[Start of section]
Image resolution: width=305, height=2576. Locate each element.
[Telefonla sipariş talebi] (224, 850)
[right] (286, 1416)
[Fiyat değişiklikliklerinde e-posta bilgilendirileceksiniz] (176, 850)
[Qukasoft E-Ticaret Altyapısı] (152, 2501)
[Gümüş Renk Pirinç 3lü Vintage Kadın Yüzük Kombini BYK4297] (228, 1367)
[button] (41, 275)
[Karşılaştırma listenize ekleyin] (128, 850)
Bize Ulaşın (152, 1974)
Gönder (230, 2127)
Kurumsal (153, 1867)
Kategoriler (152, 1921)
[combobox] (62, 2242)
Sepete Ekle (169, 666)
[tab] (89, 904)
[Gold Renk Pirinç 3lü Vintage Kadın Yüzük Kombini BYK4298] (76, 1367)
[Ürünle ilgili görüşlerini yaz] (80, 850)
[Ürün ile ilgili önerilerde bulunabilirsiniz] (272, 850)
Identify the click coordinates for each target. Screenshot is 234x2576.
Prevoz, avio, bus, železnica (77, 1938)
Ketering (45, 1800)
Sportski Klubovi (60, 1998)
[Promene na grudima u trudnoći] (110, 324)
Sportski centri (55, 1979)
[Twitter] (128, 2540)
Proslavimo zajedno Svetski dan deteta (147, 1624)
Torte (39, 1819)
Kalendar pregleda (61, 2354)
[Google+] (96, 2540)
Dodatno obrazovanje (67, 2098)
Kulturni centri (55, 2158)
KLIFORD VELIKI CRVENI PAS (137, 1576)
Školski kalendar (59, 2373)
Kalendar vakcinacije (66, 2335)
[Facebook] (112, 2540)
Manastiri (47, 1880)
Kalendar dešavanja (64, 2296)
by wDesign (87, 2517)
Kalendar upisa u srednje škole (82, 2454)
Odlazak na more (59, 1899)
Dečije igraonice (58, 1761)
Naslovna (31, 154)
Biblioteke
[End of section]
* [TASK INSTRUCTIONS]
Look through the listing and return each line containing the word "ilgili".

* [TASK OUTPUT]
[Ürünle ilgili görüşlerini yaz] (80, 850)
[Ürün ile ilgili önerilerde bulunabilirsiniz] (272, 850)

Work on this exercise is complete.